Managing interuptions

Humans might talk over your agent. Here's how to handle that.

Voiceflow voice agents operate on a turn-by-turn model. At any given moment, the user is at a specific state in the conversation, which is tied to a step in the workflow (e.g. a message step, capture step, or API step).

During voice interactions, users may interrupt the agent while it's speaking. Handling these interruptions correctly is important for maintaining a natural and functional experience.

Controlling interruption behaviour

Voiceflow's interruption behaviour settings can be found by visiting Agent Settings > Behaviour > Voice. Most users will find that the simple controls that allow you to set the balance of speed vs accuracy are good enough for their use-case. We recommend experimenting with this slider and seeing which option works best for your agent.

Advanced options

If you'd like full control over how your agent handles interruptions, you can toggle the interruption behaviour settings to advanced mode.
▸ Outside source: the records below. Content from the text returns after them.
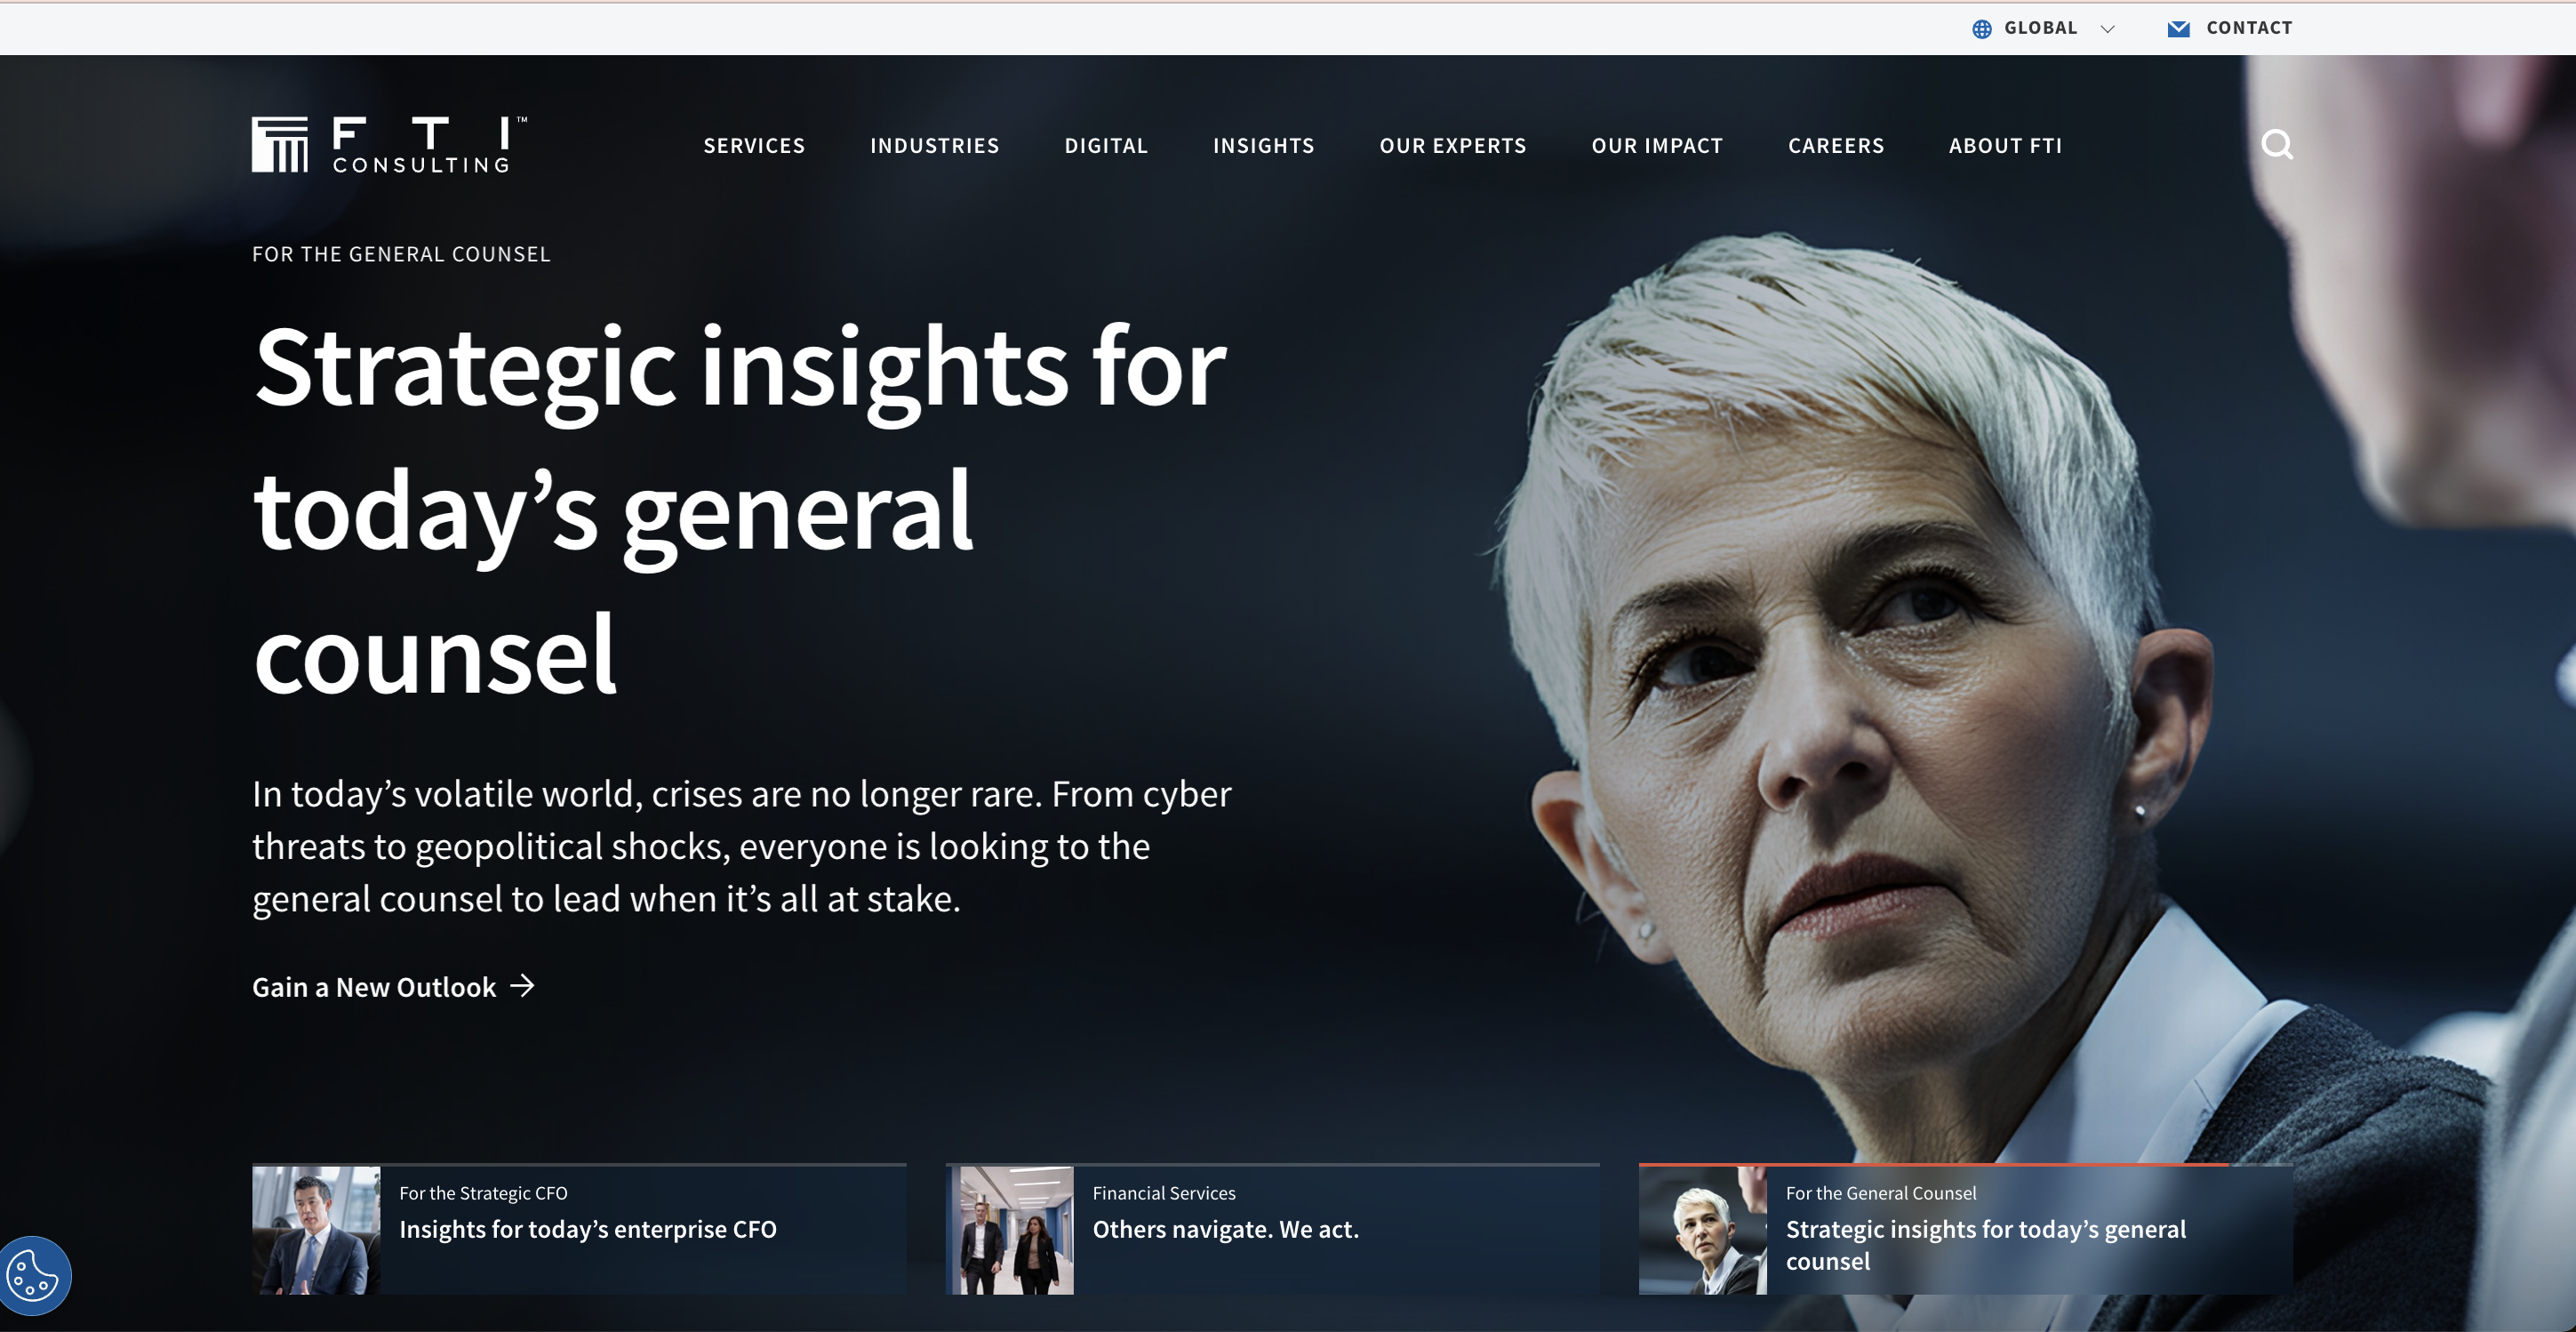Expand the Global region chevron

pos(2108,29)
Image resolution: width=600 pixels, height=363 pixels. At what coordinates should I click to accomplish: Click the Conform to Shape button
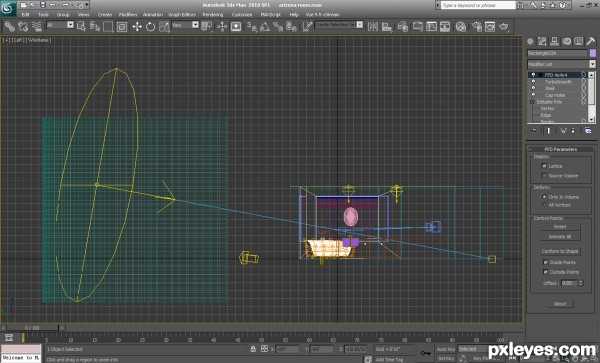[560, 251]
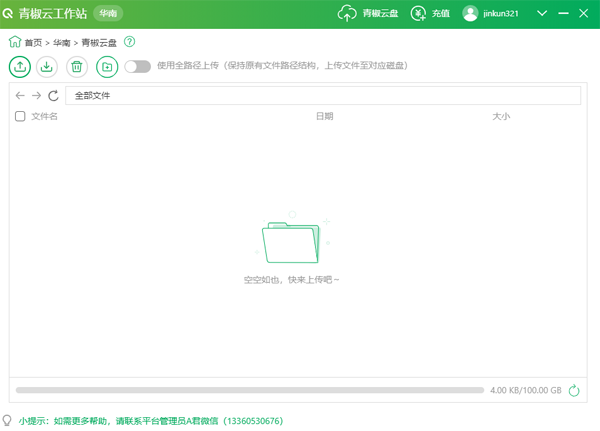The height and width of the screenshot is (431, 600).
Task: Click the upload file icon
Action: tap(19, 67)
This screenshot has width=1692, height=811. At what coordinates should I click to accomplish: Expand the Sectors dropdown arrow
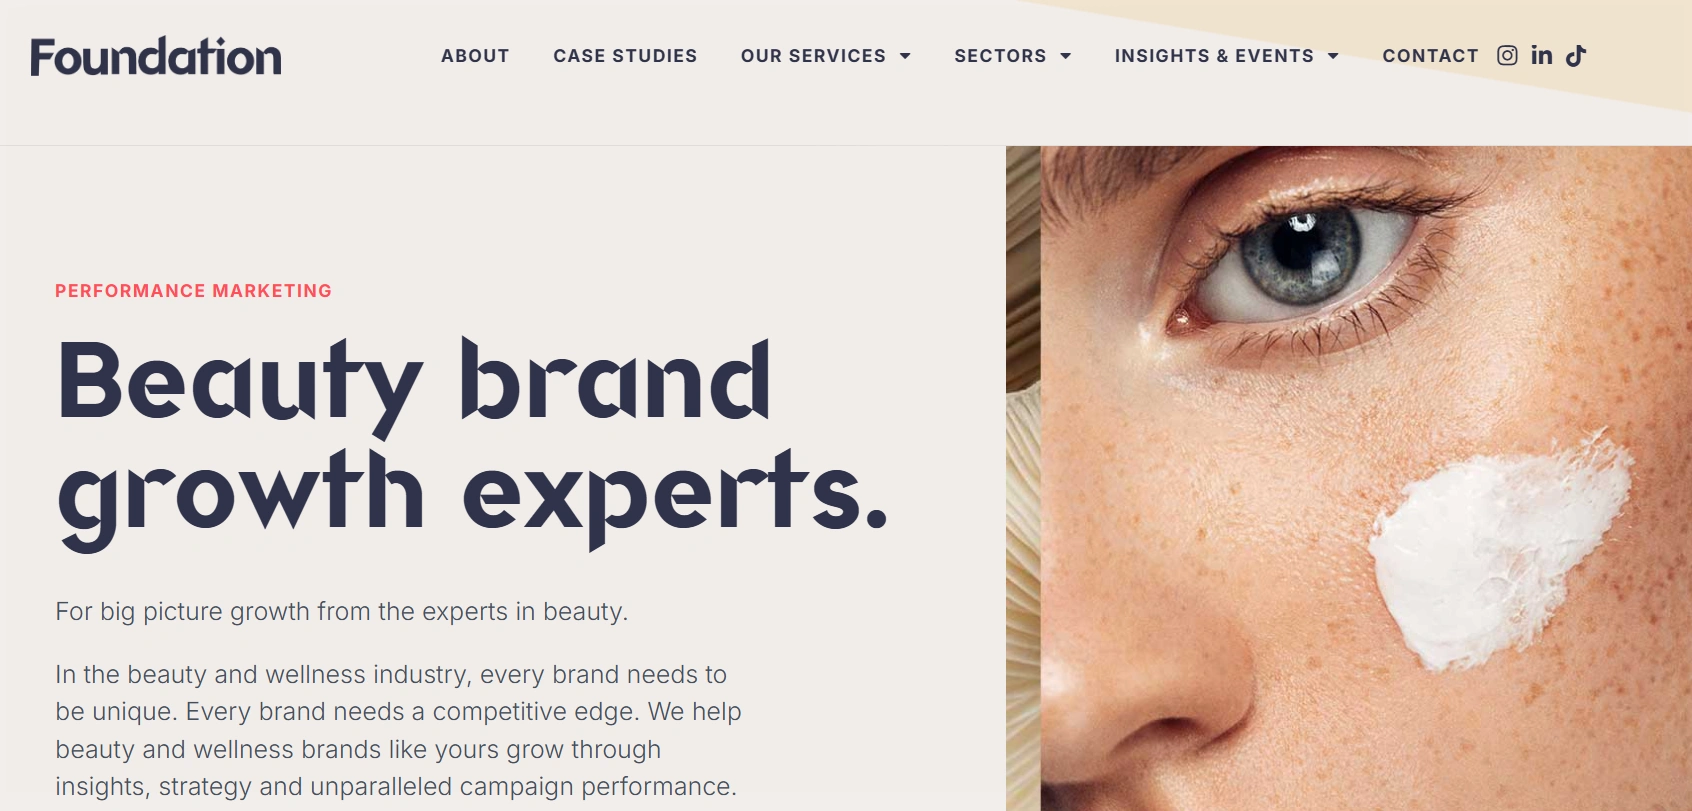(x=1066, y=56)

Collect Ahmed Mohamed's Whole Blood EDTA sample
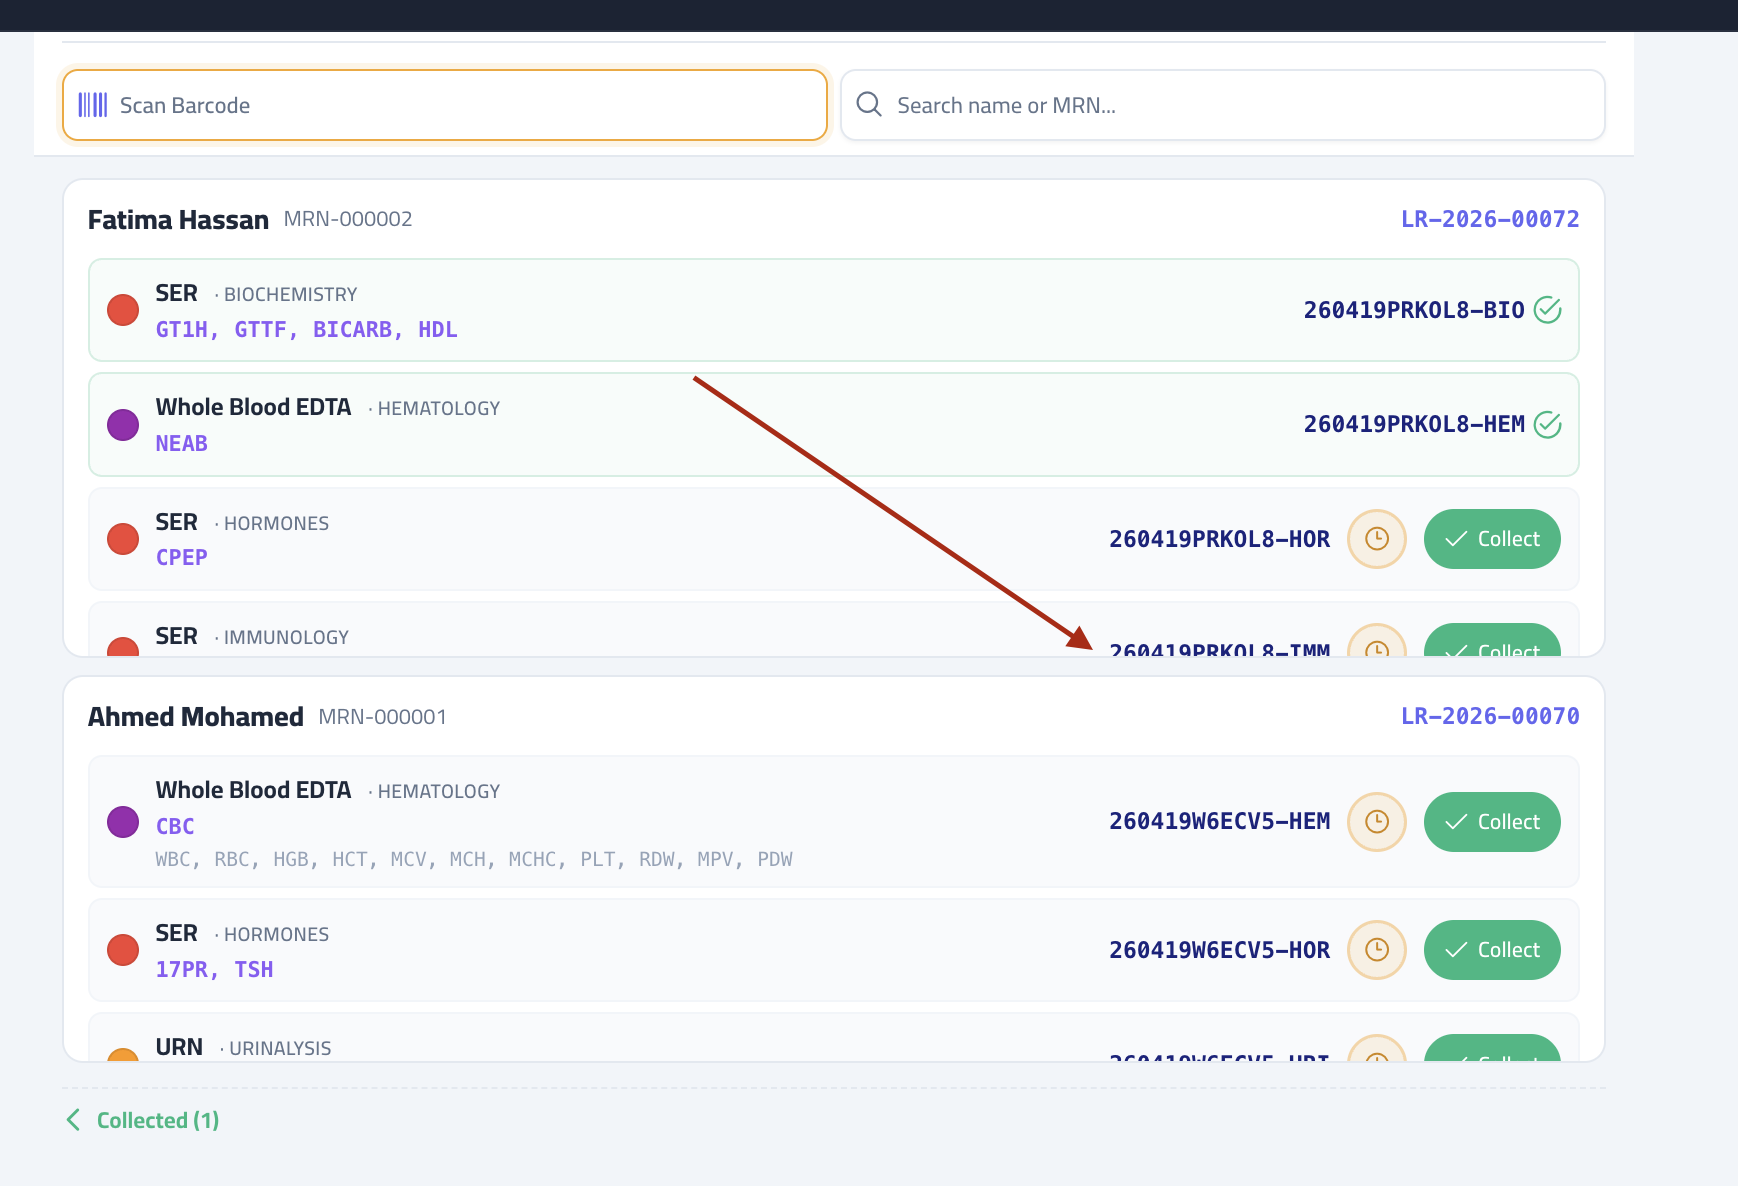[1491, 822]
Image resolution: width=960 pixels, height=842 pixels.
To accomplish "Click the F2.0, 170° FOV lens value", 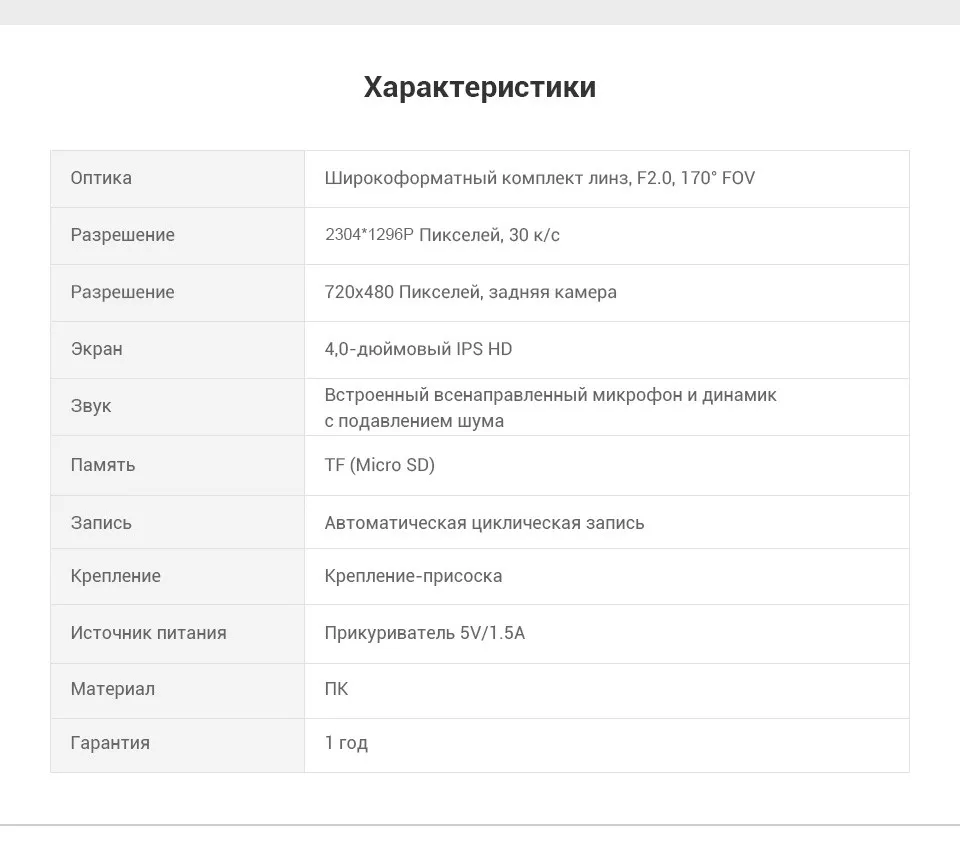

  • On punctuation and on no punctuation allow you to control how many seconds to wait if the transcription of the user's message ends with or without punctuation.
  • Interruption threshold is the number of spoken words needed to stop the agent’s audio mid-sentence. The agent will stop talking once the threshold is met. However, it continues executing the current step in the background until a full interruption is triggered.
  • Endpointing refers to the number is milliseconds that your agent will wait before transcribing a portion of speech.

Interruption State

Message steps are professed effectively instantaneously, but other steps (including the API step, Function step, and Prompt step) are blocking and take time to process. Take a look at our example agent below: after the user says something, there are a series of simple message steps broken up by long running API and Prompt steps.

When an interruption happens, as the previous turn hasn't made it to the "next state" block, we will always start at the capture step in the "starting point" block. The previous turn will also stop executing.

For example if the interruption happened during the GET - long API call API step, it will no longer call long LLM prompt and use up tokens in the background. If the previous turn has made it to next state, we are no longer interrupting, but rather just starting the next turn normally.


Audio does not represent current state

There’s a slight delay between the agent's current state and what the user hears. This is due to TTS buffering and background execution. Here's an example of this in action:

  • As soon as Message 1 is triggered, the API call begins immediately in the background.
  • The text-to-speech audio for Message 1 is generated and starts playing after a delay.
  • By the time the user hears Message 3, the system has likely already moved to the next step.

Here's what this looks like visually:

This design reduces latency and awkward silences but may make debugging difficult since audio does not always reflect real-time state.